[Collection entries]
—————

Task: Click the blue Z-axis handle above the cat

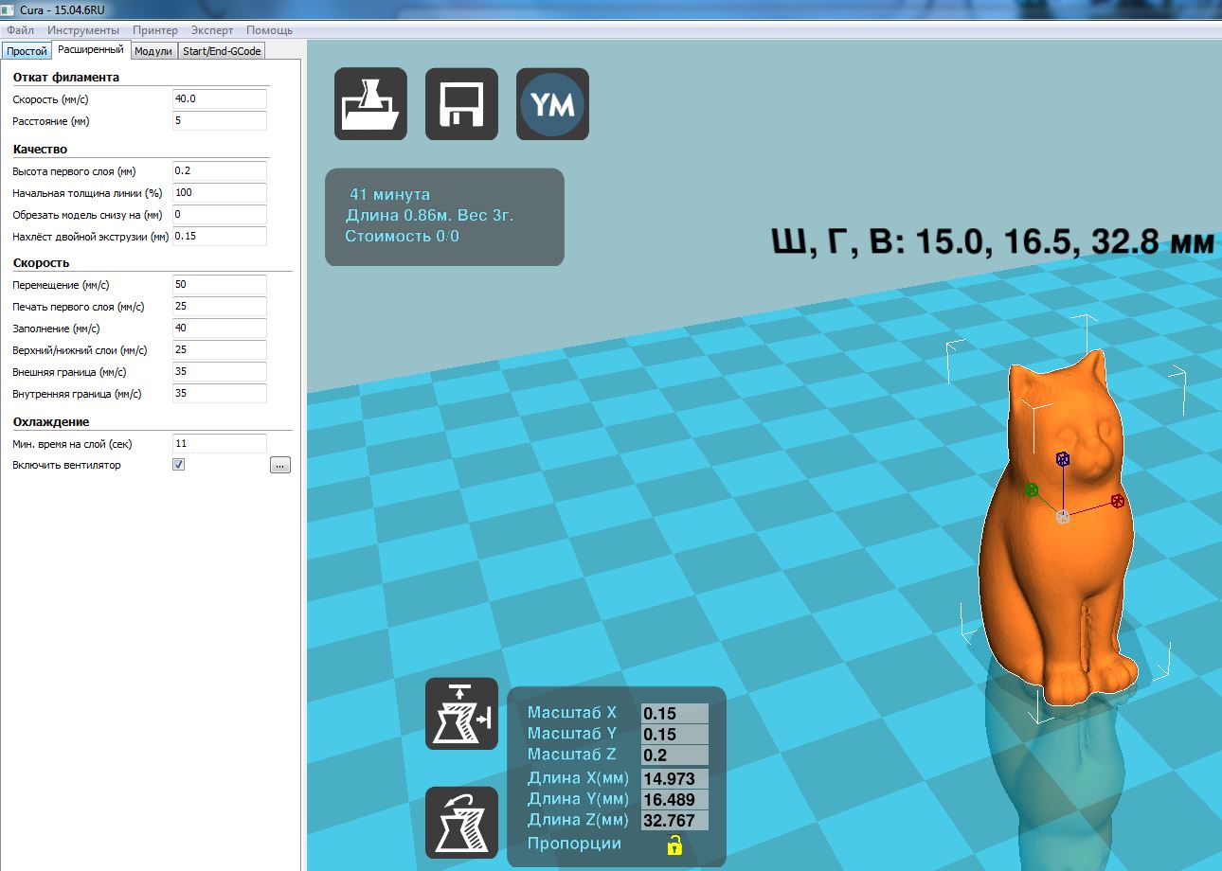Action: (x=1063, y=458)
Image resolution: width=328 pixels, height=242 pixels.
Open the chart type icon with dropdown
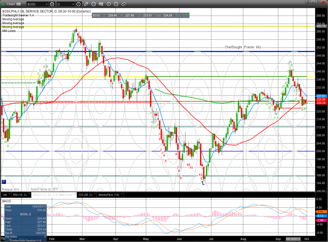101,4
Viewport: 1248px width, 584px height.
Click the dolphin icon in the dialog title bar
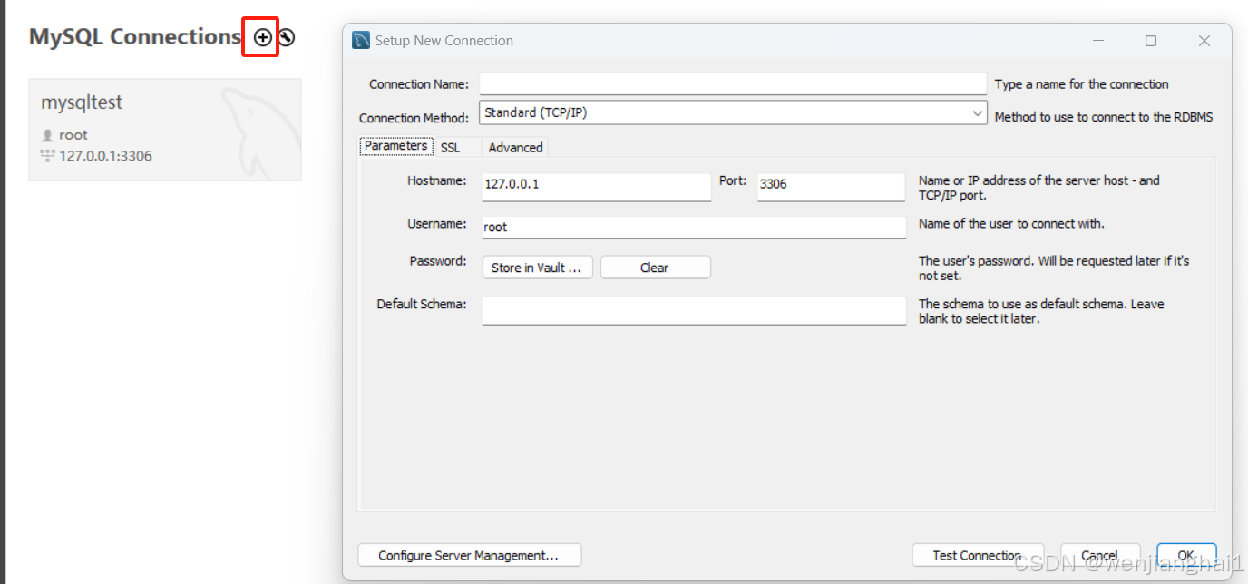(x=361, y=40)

—————

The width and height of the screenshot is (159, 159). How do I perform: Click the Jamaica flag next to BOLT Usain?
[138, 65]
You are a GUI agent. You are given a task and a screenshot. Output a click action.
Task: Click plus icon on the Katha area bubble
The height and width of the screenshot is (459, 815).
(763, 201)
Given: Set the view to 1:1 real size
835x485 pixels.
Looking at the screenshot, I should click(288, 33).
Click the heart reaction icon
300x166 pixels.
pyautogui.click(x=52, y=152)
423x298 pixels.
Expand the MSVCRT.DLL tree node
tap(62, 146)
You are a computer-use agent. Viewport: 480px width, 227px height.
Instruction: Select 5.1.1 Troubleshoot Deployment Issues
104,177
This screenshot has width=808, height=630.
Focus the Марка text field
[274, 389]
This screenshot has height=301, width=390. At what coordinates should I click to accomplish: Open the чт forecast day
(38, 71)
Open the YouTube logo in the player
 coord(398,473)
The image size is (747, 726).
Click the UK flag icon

—————

### Instruction
Write out again the part of the lines above that opens with the line containing "Task: Click the" and closes with the line containing "(x=361, y=40)", both included. Leave the pictures out of your answer.

### Answer
Task: Click the blue Z-axis handle above the cat

Action: (x=1063, y=458)
Image resolution: width=328 pixels, height=242 pixels.
Open the chart type icon with dropdown
101,4
Viewport: 1248px width, 584px height.
Click the dolphin icon in the dialog title bar
(x=361, y=40)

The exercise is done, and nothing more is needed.